WRITTEN TASK A
In the raw records below, shift the entries starting at the line containing "1 (413) 666-2035 (301, 2384)" and ending at the line containing "Relaxation (703, 332)" by adding 74 to both coordinates in every answer. Write out every line in that span, keeping everything else unchanged.

QUOTED TEXT
┏━━

Preserving Barometers of History for 20 Years, the NEH Has Teamed Up with Historical Societies and Universities to Prevent the Disintegration of US Newspapers

Article excerpt

`EXTRA! Extra! Read all about it!" cry the boys hawking banner-headlined newspapers in the gangster movies of the 1930s. Tempted passersby would part with a nickle to catch up on the D.A.'s investigation into corruption at city hall.

Back issues from that era can still fascinate, but their readers are likely to be genealogists skimming the obituary page or historians noting the context in which women and minorities are mentioned.

"The history of the country is really contained foremost in its newspapers," says Jerry Martin, the assistant chairman for programs and policy at the National Endowment for the Humanities (NEH).

"If you think of the original reports of the Lincoln-Douglas debates, or job lists that appeared in newspapers in the Great Depression - that's really the record of the life of the people," he says. Newspapers on microfilm

Thanks in part to the NEH, millions of pages of yellowed newsprint are being microfilmed before they crumble from the acid in their wood-pulp paper. The NEH is a 27-year-old independent federal agency whose mission includes historical preservation.

"Newsprint is so fragile that if it's not preserved, it's lost forever," Mr. Martin says. That makes the job not only important, he adds, but urgent.

Most major newspapers have long been microfilmed. For example, all issues of this newspaper since its founding in 1908 are available on microfilm, says the Monitor's head librarian, Polly McGee.

Also on film are journals whose rarity and historical significance are already recognized, such as "Publick Occurrences Both Forreign and Domestick," the first newspaper in the Americas, which Colonial authorities in Boston shut down after just one issue.

┗━━

[Raw records]

┏━━

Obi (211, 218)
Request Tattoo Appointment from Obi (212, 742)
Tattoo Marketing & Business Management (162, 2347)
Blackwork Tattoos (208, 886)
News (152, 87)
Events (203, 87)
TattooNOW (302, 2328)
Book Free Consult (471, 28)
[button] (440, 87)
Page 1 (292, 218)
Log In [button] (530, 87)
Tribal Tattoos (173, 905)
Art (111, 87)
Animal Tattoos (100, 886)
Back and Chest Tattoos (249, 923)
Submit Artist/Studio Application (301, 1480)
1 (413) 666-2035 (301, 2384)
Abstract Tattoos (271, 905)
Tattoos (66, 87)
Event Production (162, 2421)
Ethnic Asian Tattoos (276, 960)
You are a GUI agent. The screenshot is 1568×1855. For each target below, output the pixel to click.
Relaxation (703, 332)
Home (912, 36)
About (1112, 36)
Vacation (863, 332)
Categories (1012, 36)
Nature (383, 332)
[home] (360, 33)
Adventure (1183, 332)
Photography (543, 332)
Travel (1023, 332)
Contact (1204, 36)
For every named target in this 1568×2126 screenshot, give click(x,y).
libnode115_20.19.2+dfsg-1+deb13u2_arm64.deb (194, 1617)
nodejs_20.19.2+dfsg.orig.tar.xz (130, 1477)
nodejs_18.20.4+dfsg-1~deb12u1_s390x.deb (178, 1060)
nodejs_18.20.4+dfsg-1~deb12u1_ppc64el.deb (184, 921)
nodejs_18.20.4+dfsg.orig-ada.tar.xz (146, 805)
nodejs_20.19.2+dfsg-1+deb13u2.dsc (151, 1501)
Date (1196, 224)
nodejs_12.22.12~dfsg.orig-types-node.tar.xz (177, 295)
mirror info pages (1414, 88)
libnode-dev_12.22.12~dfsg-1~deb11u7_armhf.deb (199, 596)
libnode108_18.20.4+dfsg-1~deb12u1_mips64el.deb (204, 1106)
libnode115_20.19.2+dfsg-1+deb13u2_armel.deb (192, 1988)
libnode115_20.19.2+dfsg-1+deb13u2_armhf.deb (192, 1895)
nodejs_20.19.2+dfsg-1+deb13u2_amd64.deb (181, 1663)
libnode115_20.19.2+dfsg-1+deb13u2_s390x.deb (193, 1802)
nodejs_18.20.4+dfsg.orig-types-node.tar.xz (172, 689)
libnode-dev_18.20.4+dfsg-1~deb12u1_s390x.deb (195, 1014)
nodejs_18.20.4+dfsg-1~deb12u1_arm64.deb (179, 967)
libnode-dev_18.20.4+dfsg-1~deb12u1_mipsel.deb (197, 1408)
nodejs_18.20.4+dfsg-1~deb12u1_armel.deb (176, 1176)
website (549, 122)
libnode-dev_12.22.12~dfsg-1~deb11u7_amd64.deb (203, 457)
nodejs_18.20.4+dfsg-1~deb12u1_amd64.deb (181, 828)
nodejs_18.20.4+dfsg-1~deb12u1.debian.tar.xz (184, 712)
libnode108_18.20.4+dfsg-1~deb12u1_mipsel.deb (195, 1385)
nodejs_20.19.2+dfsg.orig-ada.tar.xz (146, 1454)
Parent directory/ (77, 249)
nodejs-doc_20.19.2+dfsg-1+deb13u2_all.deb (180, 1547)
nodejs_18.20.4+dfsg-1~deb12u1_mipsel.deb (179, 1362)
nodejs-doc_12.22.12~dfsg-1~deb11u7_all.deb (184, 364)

┗━━

WRITTEN TASK B
Answer from the newspaper preservation article:
(i) In what year was the Monitor founded?
(ii) How old is the NEH?
(iii) Who shut down "Publick Occurrences Both Forreign and Domestick"?

CORRECT RESPONSE A
1 (413) 666-2035 (375, 2458)
Abstract Tattoos (345, 979)
Tattoos (140, 161)
Event Production (236, 2495)
Ethnic Asian Tattoos (350, 1034)
You are a GUI agent. The screenshot is 1568×1855. For each target below, output the pixel to click.
Relaxation (777, 406)

CORRECT RESPONSE B
(i) 1908
(ii) 27 years old
(iii) Colonial authorities in Boston